A Charleston, S.C., developer, deterred by a hostile reception from residents of the Middleburg area, has backed down on his plans to carve up a 389-acre farm about 3 1/2 miles from the town limits.
Last week, developer Donald V. Hyde announced that he had withdrawn his proposal to build 61 housing units on a farm north of Middleburg.
Instead, the developer said he would divide the property into five or six sites of about 50 acres each and a 100-acre site.
Hyde's company, Hunt Country Properties, purchased the property, now known as Trough Hill, in April for $2.4 million from Henry Loomis.
"My consultants said I should consider backing down because of reaction in the community," Hyde explained last week. "They recommended that I reconsider my proposal."
Grafty, Sheridon and MacMahon, Hyde's consultants and the financiers of Trough Hill, are based in the Middleburg area.
"Had I known there would be the emotional reaction that resulted, I would never have proceeded with the plan in the first place," Hyde added. "It's not my policy to challenge zoning laws, especially when it can have the perception of threatening people's life styles."
"There's an antidevelopment feeling around this area," said Ann MacMahon, one of the investors in Trough Hill. "A heavy density development is probably not a wise thing to do here."
"The plan was changed because everybody thought it was an intelligent thing to do," MacMahon said. "There are two or three other places in the area being sold off in 50-acre tracts and that provided the key as to what was acceptable and would make everybody happy."
Area residents reacted to the subdivision proposal shortly after April 17 when Hyde submitted his 61-unit proposal to the Loudoun County Planning Commission. Although the plan appeared to meet western Loudoun's rural A3 zoning restrictions (one house per three acres), residents complained that local water supplies and services could not support such a large development.
Administrators from Foxcroft School for girls, which borders the controversial site, told the Middleburg Town Council that the proposed development would adversely affect the school.
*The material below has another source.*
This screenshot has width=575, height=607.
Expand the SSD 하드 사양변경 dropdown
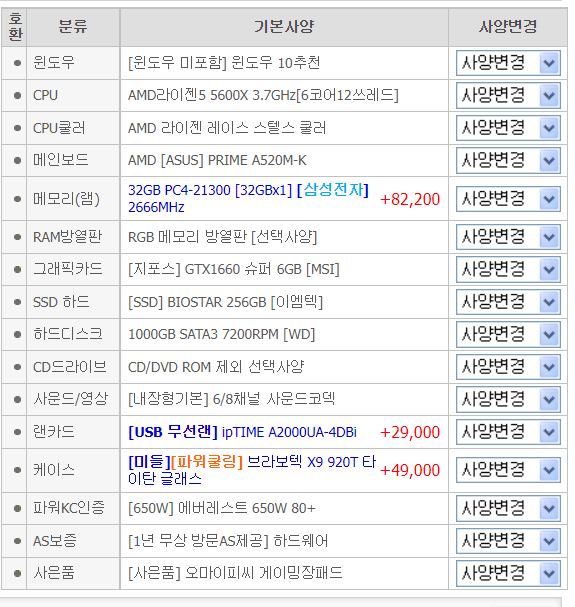pyautogui.click(x=508, y=302)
A Foxcroft hydrology instructor said the subdivision would put severe demands on the groundwater supply, which, he said, was already stretched to its limits. School officials also said they thought approval of the development would give a green light to greater development of western Loudoun.
County authorities also had concerns about the water supply. The county Department of Natural Resources completed a preliminary review of Hyde's proposal June 8 and questioned the land's capability to provide adequate water and drainage for 61 units.
"Looking at the soils on this property, a county soil scientist said approximately eight of the proposed sites don't have soils suitable for draining, and that there were quite a few other lots that were questionable," said DNR environmentalist Natalie Pien. "We're not sure what type of geology is under this site. When we get to a property of this size, we automatically get concerned about groundwater supply."
Several residents asked Middleburg town officials to protest the subdivision plan. However, officials said they were powerless to act because the site was outside the town's jurisdiction.
But Middleburg Mayor Loyal McMillin did comment on the project in his weekly column in The Loudoun Times-Mirror: "The number of wells that have gone dry during this period of drought have certainly been an indication that all is not well with our underground supply . . . . Now is the time that we should consider our water usage fully as carefully as we consider our land usage. The prospect of having to use recycled water is distasteful to us."
The controversy came to a boil last week when more than 300 residents attended a citizens meeting on the proposed development at the Middleburg Community Center. The meeting was one of several that had been organized since April by the Goose Creek Association, a local nonprofit, conservation citizens group. Goose Creek is a stream encircling western Loudoun County.
"Our purpose is to inform the community on developments that might adversely effect the area around Goose Creek," said Rodion Cantacuzene, the group's president. "In this case the developer submitted a plan for the development of a block of houses that in my opinion was a threat to the local water supply."
Rather than informing the community about the 61-unit development, the Goose Creek meeting became a forum for the announcement of Hunt Country Properties' new proposal of from five to six houses, which the developers had made earlier in the day.
"As far as I'm concerned, they reacted to the concerns of the local people and generously withdrew their application," Cantacuzene said. "We had no expectations whatsoever that this would happen. All we wanted to do was inform the community. We weren't going out there waving a bloody shirt."